§ To do: Of the lines in the data below, write out exactly those from the one holding "[Pin it - Opens in new tab] (844, 1125)" through the one holding "Thiết bị cân bằng tải (28, 2198)", both included.

(Data for this exercise Opens)

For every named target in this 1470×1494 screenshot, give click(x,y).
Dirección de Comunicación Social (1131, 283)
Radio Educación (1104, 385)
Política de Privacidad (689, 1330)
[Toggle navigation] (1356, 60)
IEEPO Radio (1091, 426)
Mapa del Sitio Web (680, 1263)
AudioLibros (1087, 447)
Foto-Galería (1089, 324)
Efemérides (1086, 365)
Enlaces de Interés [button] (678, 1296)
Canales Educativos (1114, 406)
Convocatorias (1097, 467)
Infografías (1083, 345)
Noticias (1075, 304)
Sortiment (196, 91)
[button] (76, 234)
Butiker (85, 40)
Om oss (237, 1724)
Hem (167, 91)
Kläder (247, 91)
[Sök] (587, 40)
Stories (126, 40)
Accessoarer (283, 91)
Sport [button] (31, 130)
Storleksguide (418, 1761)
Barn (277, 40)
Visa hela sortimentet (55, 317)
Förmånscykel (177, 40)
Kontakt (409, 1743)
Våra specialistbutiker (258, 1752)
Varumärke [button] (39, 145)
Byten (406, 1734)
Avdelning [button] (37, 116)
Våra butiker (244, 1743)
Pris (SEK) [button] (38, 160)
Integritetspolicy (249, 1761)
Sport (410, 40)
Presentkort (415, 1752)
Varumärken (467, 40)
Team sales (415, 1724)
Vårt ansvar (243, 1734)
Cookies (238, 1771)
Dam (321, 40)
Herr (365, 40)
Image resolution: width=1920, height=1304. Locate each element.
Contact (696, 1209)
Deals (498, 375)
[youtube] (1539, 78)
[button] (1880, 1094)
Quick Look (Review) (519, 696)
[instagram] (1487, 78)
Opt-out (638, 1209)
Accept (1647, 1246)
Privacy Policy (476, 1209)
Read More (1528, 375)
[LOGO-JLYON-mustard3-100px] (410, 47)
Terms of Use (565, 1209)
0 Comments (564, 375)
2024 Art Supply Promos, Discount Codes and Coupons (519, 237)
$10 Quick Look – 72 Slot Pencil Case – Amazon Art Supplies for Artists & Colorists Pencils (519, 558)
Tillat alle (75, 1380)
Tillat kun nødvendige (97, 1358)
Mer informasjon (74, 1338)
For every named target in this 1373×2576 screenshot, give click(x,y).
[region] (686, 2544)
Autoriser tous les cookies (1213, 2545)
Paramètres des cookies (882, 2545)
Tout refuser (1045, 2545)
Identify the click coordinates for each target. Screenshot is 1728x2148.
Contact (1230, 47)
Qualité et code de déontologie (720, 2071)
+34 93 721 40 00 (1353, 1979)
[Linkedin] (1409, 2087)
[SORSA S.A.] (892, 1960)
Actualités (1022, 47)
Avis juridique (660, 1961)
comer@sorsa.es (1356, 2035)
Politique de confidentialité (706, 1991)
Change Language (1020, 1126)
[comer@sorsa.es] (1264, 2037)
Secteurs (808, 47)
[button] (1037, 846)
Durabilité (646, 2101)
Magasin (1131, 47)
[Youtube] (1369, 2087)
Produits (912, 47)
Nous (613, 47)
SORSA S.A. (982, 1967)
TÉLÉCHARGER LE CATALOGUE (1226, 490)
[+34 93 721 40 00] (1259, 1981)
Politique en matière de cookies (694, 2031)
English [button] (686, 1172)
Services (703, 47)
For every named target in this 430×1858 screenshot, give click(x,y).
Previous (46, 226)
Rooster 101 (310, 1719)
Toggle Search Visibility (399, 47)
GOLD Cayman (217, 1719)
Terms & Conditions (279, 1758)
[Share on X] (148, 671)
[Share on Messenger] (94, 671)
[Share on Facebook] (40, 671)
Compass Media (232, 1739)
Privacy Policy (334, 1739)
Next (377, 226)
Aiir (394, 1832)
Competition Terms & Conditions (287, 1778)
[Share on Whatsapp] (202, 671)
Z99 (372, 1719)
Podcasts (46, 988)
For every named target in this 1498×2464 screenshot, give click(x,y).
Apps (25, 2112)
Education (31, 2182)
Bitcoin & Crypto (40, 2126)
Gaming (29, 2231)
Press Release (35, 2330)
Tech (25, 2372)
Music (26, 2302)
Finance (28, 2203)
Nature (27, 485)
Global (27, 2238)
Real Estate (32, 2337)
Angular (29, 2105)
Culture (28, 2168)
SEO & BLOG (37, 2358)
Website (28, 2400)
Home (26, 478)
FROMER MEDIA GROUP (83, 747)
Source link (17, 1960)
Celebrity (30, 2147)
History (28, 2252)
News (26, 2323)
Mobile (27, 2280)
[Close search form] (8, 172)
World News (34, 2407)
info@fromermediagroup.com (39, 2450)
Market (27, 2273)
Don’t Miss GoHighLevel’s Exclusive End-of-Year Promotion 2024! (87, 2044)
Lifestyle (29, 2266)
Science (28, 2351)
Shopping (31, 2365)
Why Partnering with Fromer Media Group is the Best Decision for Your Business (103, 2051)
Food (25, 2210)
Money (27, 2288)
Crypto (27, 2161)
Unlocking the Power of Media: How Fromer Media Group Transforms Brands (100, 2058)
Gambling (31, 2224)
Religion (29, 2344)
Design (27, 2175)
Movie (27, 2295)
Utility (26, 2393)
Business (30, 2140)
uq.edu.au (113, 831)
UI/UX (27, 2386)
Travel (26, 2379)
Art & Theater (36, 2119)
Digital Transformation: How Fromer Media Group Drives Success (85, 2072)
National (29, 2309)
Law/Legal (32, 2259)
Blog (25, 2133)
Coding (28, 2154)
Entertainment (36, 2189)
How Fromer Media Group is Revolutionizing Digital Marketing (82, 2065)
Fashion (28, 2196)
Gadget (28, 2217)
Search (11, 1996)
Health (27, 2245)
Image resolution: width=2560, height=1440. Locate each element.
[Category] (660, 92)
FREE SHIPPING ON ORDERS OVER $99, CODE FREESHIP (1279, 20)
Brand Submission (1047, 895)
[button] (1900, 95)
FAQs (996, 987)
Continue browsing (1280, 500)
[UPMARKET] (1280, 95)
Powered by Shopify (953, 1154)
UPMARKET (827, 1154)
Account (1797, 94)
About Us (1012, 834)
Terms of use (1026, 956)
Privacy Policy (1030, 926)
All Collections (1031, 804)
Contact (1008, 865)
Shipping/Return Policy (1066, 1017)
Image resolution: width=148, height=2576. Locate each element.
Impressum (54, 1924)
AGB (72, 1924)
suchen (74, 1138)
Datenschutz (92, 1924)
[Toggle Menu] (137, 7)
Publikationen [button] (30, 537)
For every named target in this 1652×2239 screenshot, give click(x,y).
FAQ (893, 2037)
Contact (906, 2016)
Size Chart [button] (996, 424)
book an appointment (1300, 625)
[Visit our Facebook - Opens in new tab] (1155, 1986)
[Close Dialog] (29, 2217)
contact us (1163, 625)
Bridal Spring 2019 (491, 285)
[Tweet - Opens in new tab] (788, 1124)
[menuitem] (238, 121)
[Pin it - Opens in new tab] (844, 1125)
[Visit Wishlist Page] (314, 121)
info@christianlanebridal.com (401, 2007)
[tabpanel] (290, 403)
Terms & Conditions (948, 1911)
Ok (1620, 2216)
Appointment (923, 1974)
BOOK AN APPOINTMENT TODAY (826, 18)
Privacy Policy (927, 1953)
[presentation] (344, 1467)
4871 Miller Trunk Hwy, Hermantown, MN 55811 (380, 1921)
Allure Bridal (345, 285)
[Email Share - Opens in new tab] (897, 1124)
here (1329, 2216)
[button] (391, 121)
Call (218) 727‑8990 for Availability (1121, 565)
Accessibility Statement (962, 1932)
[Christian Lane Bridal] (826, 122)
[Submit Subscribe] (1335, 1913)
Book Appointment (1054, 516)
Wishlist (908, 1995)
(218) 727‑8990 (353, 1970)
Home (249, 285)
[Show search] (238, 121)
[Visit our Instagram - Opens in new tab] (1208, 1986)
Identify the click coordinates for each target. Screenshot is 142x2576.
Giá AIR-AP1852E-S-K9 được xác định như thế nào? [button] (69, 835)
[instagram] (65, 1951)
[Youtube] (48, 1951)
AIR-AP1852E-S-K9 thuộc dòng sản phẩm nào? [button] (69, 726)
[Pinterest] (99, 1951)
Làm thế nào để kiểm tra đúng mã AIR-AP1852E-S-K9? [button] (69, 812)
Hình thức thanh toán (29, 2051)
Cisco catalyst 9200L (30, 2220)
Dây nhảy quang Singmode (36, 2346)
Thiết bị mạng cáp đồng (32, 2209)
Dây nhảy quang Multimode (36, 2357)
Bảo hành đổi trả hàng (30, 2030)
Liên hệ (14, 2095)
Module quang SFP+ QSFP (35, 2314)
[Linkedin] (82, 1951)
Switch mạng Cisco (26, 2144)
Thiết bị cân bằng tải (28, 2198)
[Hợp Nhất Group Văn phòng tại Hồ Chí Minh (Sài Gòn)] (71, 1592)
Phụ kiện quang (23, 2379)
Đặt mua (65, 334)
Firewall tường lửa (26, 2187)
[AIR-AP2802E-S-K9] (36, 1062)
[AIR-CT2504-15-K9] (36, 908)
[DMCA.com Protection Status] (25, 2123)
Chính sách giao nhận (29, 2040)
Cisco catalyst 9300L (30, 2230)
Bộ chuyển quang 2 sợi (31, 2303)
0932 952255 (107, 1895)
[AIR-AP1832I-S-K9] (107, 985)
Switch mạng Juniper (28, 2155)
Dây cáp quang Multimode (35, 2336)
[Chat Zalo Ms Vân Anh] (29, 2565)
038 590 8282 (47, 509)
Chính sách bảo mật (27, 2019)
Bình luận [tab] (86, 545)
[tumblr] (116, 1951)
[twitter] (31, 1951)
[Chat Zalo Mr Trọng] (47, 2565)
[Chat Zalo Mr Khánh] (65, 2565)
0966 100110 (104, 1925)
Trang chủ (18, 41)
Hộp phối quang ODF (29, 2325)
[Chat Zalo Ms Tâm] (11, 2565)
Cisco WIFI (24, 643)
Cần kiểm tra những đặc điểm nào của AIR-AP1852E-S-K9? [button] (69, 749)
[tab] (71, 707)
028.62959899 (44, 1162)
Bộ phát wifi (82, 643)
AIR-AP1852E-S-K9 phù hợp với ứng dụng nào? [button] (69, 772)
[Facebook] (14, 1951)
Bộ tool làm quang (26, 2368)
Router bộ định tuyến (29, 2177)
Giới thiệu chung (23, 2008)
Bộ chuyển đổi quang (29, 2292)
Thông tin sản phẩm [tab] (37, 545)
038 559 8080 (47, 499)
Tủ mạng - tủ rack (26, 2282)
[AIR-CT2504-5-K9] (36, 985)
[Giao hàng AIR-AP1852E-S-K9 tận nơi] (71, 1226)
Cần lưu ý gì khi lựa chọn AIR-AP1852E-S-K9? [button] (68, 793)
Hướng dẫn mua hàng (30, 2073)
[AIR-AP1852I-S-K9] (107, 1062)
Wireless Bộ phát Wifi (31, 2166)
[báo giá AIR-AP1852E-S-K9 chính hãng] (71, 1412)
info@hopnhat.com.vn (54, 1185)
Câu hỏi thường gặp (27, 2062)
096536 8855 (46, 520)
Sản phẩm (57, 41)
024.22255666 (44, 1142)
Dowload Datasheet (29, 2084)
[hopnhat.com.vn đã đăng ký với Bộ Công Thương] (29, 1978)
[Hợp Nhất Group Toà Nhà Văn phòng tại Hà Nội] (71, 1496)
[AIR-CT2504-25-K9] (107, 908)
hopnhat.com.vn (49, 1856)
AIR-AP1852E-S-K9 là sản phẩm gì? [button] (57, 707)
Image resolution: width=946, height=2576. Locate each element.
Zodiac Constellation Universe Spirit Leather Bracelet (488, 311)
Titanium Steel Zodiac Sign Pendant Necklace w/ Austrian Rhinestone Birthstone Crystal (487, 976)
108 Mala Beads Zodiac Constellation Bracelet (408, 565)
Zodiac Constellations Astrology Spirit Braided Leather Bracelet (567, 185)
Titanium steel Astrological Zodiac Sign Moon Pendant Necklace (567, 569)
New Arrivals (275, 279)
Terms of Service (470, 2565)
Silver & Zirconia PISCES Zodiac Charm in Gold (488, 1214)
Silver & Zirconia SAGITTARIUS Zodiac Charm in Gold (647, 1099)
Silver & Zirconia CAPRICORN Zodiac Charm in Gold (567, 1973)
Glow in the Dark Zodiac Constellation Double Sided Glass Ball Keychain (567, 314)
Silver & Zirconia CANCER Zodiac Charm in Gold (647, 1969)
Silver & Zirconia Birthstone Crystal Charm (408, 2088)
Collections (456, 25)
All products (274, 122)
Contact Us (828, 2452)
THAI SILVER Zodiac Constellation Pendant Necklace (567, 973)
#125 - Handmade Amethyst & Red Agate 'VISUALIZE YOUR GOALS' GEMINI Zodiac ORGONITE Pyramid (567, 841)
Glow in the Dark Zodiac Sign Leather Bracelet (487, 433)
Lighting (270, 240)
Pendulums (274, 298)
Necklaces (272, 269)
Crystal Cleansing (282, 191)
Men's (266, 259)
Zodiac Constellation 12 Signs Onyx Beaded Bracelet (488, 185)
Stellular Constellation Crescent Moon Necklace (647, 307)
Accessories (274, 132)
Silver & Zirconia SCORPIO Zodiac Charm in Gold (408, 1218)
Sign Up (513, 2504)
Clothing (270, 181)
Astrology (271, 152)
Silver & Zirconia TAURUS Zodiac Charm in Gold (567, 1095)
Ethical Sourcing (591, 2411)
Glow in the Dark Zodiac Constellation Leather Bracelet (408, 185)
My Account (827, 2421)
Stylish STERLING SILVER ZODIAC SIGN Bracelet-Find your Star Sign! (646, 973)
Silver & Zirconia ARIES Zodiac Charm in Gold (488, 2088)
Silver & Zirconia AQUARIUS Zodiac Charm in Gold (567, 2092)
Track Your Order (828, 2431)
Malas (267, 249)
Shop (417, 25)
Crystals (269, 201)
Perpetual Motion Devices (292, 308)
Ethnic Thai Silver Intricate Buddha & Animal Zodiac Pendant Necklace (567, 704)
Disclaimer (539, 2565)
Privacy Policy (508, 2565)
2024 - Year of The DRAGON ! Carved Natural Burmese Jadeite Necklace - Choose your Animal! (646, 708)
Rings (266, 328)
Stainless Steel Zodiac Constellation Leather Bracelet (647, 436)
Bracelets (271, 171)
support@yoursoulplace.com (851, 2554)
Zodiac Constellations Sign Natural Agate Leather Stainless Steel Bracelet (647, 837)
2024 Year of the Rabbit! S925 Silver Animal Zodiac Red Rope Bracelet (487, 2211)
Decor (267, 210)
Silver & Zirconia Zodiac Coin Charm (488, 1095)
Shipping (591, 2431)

(Data for this exercise Closes)

§ Written response:
[Pin it - Opens in new tab] (844, 1125)
[Visit Wishlist Page] (314, 121)
info@christianlanebridal.com (401, 2007)
[tabpanel] (290, 403)
Terms & Conditions (948, 1911)
Ok (1620, 2216)
Appointment (923, 1974)
BOOK AN APPOINTMENT TODAY (826, 18)
Privacy Policy (927, 1953)
[presentation] (344, 1467)
4871 Miller Trunk Hwy, Hermantown, MN 55811 (380, 1921)
Allure Bridal (345, 285)
[Email Share - Opens in new tab] (897, 1124)
here (1329, 2216)
[button] (391, 121)
Call (218) 727‑8990 for Availability (1121, 565)
Accessibility Statement (962, 1932)
[Christian Lane Bridal] (826, 122)
[Submit Subscribe] (1335, 1913)
Book Appointment (1054, 516)
Wishlist (908, 1995)
(218) 727‑8990 (353, 1970)
Home (249, 285)
[Show search] (238, 121)
[Visit our Instagram - Opens in new tab] (1208, 1986)
Identify the click coordinates for each target. Screenshot is 142x2576.
Giá AIR-AP1852E-S-K9 được xác định như thế nào? [button] (69, 835)
[instagram] (65, 1951)
[Youtube] (48, 1951)
AIR-AP1852E-S-K9 thuộc dòng sản phẩm nào? [button] (69, 726)
[Pinterest] (99, 1951)
Làm thế nào để kiểm tra đúng mã AIR-AP1852E-S-K9? [button] (69, 812)
Hình thức thanh toán (29, 2051)
Cisco catalyst 9200L (30, 2220)
Dây nhảy quang Singmode (36, 2346)
Thiết bị mạng cáp đồng (32, 2209)
Dây nhảy quang Multimode (36, 2357)
Bảo hành đổi trả hàng (30, 2030)
Liên hệ (14, 2095)
Module quang SFP+ QSFP (35, 2314)
[Linkedin] (82, 1951)
Switch mạng Cisco (26, 2144)
Thiết bị cân bằng tải (28, 2198)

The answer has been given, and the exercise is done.